The DSCSA regulations also benefit pharmaceutical product distributors and 3PLs by setting a uniform set of supply chain rules, replacing the patchwork of state regulations that preceded the federal standard, according to Eric Newmark, program director for industry cloud and commercial life sciences at IDC Health Insights.

But the major benefits won't arrive until 2023, when the FDA fully implements its item-level and package-level visibility requirements. This will foster an efficient product recall process and enhance law enforcement efforts, experts said.

"There are enormous inefficiencies ... throughout the industry; this is a problem in the billions of the dollars per year in the global industry," Newmark said. "This is a huge guessing game. If you don't have visibility, you have to recall 10 times as many drugs."

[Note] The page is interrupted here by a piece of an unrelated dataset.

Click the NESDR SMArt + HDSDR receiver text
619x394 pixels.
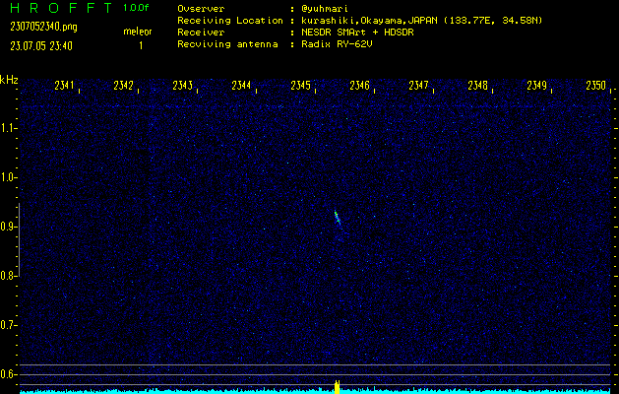coord(361,33)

CHALLENGES FOR SHIPPING DRUGS

When healthcare companies choose a 3PL to distribute their life science products, they should make sure the partner can overcome some common hurdles.

One problem with the precision tracking requirements is that warehouse workers can't retract a published ASN to correct a simple loading mistake. If workers ship 11 crates instead of 10, the transaction histories won't match up and the shipment will have to sit idle until the corrected paperwork catches up. That can be a slow and costly process.

Another common problem is shipping a load to the proper customer but to the wrong location. Some pharmaceutical products are temperature controlled, and the receiver may not want to return a valuable product and risk its becoming stale in warm weather. That can result in another costly delay while replacements are sent.

A third challenge may be training a warehouse management system (WMS) to recognize exceptions to DSCSA-controlled products. Most WMS platforms have no trouble tracking a batch of prescription pills, but the same pharmaceutical manufacturer may also ship related materials that do not fall under the act, such as over-the-counter medicines and simple medical devices that do not require strict tracking.

SOLUTION MAY BE IN THE CLOUD

Distribution center managers may not have to buy new material handling or tracking systems to comply with the pharmaceutical tracking law, but they will probably need to train floor workers and logistics coordinators to manage the immense amount of data that will be created.

"Visualization of products stops now at the lot level, but when you get down to the case and pallet level, and then the item level, you will be looking at a thousand or ten thousand times as much data being created, so there will be an enormous influx of data," said Newmark of IDC. "And they will need the ability to handle, organize, sort, and store all that data. That will be interesting."

That is why many businesses are choosing to bypass on-site servers entirely and subscribe to cloud-based supply chain transaction management solutions from providers like Axway, rfXcel Corp., and SAP.

"When the FDA comes calling, you'd better have maintained those documents," said Shabbir Dahod, CEO of North Reading, Mass.-based TraceLink, which offers a cloud-based track and trace network to subscribers. "As you pick and pack from your DC, you have to correlate that with the transaction history to prove the link to the product or ... that it was shipped to customers A to Z."

Smaller companies may not have the budget for these requirements, and even larger players may choose to avoid incurring the extra cost of IT support. By using a cloud-based solution, a 3PL provider can use a Web browser to track and trace all of its products, manage large-scale serialization of drug units, and exchange data with its trading partners, experts said.